There are a few steps that nonprofits must take prior to applying for tax exemption. The organization must be established as a not-for-profit corporation or a trust and must draft organizing documents (laws and requirements vary from state to state). It should also obtain a taxpayer identification number.

Not all not-for-profit organizations will qualify for tax exemption. To be tax exempt, the organization must be described in IRC section 501(c) and apply for recognition of exemption by filing one of three forms: Form 1023 for exempt status under IRC section 501(c)(3), Form 1024-A for exempt status under IRC section 501(c)(4), or Form 1024 for exempt status under all other IRC section 501(c) subsections. In 2017 there were approximately 1.8 million tax-exempt organizations registered in the United States, according to the IRS; of these, approximately 90% were public charities and private foundations exempt under IRC section 501(c)(3). Given that fact, this article will concentrate on IRC 501(c)(3) organizations.

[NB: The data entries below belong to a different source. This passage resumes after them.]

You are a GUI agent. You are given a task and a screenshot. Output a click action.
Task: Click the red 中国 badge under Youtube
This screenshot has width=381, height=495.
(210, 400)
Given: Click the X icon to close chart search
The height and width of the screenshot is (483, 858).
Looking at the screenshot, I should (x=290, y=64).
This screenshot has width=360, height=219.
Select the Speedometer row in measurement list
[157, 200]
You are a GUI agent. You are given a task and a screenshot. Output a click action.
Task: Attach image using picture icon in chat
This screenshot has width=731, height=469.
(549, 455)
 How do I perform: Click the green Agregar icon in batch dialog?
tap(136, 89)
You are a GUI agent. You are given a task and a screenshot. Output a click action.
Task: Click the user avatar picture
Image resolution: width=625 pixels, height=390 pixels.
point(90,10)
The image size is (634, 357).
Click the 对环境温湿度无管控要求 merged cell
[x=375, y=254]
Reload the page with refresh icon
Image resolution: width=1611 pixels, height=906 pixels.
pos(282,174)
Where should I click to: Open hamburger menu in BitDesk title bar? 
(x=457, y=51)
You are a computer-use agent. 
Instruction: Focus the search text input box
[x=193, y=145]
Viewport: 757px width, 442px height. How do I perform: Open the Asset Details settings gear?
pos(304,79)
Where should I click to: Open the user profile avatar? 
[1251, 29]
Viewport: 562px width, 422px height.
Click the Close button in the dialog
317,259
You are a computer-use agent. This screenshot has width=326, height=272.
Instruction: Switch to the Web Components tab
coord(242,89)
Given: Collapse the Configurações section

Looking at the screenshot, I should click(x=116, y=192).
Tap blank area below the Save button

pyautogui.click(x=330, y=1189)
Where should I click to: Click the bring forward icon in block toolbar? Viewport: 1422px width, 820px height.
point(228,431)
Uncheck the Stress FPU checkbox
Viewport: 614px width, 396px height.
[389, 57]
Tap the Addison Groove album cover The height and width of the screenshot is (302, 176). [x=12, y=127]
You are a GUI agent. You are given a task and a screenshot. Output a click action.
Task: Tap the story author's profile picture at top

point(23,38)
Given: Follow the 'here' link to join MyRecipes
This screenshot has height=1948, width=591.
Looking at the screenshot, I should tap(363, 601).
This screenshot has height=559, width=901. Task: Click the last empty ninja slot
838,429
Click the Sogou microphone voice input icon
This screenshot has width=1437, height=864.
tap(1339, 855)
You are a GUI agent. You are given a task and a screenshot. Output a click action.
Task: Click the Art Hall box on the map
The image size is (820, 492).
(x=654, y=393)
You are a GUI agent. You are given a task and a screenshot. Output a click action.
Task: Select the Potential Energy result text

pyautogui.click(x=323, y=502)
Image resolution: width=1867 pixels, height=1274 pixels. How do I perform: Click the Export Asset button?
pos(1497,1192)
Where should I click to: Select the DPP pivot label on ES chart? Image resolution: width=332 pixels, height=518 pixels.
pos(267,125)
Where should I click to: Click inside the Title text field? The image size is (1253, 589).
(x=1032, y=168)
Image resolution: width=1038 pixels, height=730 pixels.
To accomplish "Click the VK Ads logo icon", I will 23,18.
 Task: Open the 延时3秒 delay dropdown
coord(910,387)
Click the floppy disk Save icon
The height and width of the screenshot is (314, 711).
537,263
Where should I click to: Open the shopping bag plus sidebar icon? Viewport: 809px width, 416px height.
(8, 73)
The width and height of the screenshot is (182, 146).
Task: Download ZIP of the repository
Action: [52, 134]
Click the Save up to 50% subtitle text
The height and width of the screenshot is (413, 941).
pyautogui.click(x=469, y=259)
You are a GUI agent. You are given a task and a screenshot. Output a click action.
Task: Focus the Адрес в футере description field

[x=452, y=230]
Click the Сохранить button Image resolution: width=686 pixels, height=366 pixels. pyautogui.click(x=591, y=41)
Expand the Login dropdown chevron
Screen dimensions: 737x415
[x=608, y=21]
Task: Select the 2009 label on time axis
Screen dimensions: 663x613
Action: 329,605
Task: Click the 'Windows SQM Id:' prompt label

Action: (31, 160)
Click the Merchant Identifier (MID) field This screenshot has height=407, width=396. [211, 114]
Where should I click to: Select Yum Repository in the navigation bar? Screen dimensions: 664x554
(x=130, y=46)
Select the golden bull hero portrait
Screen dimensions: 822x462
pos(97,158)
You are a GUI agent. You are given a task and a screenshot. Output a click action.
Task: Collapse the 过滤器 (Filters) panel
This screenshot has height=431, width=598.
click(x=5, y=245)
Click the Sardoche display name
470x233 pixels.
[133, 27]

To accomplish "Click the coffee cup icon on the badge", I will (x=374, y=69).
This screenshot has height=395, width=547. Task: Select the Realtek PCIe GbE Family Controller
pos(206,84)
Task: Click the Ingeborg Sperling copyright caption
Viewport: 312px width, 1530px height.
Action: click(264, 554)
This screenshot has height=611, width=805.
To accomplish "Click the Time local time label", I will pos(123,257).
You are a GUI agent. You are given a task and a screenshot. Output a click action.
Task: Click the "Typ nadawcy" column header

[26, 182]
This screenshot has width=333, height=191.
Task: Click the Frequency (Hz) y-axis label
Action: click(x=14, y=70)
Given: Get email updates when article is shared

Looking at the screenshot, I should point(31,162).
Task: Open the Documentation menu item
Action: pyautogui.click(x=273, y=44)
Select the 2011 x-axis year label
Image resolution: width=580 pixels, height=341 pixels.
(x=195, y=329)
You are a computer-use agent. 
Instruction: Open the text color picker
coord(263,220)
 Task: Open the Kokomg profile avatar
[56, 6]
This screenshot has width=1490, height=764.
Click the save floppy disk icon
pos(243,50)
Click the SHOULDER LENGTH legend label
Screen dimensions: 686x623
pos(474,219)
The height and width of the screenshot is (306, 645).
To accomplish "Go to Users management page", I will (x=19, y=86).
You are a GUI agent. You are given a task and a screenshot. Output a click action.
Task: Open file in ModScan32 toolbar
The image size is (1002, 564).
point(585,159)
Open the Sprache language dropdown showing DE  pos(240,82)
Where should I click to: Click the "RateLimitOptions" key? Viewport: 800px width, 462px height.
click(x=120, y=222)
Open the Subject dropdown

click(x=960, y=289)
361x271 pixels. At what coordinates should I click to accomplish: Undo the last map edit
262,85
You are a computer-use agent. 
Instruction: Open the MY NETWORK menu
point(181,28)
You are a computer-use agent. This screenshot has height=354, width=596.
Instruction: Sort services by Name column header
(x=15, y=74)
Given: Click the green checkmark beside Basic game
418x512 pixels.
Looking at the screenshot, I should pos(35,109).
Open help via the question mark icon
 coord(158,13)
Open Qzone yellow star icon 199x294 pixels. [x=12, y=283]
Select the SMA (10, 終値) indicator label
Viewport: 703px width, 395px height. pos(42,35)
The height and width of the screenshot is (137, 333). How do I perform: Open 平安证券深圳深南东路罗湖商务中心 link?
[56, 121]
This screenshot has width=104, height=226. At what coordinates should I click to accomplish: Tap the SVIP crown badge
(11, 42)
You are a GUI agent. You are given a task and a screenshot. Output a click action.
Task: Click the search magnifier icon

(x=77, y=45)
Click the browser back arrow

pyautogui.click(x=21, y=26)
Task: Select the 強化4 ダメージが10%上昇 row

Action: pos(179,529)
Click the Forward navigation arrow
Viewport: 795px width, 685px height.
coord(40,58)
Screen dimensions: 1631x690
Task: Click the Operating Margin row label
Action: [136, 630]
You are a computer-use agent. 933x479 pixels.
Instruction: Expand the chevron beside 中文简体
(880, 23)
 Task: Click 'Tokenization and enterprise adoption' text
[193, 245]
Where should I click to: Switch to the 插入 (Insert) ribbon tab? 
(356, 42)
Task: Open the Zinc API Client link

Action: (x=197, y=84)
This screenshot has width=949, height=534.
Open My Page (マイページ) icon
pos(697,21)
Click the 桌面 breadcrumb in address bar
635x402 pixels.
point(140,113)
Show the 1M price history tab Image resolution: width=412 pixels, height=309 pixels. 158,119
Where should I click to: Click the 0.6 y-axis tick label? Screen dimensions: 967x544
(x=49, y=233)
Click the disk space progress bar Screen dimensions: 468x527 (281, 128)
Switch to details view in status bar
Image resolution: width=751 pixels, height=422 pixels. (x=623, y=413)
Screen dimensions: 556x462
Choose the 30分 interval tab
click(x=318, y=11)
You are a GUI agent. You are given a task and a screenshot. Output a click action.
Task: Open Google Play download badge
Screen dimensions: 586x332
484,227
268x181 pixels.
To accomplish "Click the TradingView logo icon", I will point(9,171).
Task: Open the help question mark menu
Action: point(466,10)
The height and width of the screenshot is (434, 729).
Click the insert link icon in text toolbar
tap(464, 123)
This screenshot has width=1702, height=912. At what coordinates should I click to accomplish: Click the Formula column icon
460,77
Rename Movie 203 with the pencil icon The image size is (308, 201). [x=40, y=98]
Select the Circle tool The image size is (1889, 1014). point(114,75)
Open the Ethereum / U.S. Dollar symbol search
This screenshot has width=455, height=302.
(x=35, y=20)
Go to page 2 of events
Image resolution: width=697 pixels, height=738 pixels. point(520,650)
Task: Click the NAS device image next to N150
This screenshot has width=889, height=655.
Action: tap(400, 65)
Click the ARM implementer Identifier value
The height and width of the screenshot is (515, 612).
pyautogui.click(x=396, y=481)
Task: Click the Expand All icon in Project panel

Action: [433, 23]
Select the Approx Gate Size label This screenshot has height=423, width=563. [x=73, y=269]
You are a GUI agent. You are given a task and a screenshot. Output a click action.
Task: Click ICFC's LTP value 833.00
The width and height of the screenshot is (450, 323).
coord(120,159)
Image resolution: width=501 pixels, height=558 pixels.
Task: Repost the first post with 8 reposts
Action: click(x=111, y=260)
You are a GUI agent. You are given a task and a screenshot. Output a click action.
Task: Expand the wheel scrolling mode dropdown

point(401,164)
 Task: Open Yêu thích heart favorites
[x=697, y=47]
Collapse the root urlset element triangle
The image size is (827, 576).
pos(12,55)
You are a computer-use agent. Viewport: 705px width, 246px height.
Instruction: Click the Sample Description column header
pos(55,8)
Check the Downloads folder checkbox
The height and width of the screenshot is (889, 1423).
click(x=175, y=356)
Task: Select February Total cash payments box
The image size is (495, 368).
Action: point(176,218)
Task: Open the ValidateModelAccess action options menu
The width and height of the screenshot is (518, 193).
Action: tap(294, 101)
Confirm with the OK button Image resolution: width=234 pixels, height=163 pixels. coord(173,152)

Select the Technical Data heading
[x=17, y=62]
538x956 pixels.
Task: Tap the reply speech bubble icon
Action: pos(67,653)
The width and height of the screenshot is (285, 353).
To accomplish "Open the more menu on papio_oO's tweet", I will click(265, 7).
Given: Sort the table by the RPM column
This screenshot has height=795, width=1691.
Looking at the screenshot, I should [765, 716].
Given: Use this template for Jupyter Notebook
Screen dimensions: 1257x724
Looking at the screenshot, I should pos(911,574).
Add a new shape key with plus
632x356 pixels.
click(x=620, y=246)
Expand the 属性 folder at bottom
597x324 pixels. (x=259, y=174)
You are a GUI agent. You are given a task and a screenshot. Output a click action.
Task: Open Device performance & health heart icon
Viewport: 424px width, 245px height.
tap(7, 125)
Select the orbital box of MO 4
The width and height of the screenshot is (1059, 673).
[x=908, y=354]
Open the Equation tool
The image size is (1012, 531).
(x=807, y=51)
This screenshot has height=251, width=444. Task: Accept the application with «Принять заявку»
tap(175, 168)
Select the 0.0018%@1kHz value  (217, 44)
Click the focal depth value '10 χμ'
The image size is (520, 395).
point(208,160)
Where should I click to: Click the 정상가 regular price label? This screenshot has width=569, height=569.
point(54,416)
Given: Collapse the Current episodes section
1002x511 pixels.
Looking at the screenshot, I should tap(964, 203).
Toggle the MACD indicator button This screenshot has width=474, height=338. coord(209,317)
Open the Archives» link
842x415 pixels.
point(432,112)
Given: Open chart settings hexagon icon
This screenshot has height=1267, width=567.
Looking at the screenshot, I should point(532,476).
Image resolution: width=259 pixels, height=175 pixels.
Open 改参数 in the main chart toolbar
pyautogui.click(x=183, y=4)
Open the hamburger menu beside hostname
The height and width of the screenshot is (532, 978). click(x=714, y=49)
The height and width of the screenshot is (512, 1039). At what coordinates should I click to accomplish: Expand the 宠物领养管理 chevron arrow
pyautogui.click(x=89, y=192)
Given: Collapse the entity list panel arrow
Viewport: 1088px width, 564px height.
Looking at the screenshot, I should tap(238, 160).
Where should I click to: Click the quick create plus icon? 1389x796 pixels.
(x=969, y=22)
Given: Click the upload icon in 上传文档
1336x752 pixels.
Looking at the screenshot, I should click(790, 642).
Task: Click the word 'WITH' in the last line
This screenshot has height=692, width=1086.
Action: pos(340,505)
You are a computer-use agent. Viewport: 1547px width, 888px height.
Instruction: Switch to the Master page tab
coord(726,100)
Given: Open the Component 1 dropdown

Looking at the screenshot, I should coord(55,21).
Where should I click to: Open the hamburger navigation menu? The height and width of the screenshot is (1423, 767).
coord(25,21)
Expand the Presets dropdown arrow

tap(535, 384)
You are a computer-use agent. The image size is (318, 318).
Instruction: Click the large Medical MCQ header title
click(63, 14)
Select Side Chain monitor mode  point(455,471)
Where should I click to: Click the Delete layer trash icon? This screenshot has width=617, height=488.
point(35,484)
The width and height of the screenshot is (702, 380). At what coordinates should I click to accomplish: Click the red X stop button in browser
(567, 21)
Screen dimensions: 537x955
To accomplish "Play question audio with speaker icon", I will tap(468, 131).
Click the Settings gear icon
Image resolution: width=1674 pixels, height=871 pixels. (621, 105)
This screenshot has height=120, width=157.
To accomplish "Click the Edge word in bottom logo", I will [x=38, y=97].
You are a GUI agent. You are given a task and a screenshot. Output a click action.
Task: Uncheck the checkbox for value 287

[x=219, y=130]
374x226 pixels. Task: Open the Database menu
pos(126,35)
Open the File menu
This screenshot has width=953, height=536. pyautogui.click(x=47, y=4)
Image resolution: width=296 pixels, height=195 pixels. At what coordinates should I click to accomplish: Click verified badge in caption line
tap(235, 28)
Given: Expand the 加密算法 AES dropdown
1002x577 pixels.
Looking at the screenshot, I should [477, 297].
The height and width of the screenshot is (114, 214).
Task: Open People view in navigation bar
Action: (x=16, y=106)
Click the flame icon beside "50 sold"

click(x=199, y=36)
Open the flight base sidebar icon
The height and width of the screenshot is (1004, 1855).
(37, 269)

There are several benefits to a tax-exempt status:

  • Exemption from federal income tax on income related to its exempt purpose.
  • IRC section 501(c)(3) organizations and certain other IRC section 501(c) organizations are able to receive tax-deductible contributions.
  • IRC section 501(c)(3) organizations are exempt from federal unemployment taxes.
  • Possible exemption from state income, sales, and property taxes.
  • Tax-exempt educational, charitable, or religious organizations may provide benefits for employees through an IRC section 403(b) tax-sheltered annuity.
  • Reduced postal rates for bulk mailings.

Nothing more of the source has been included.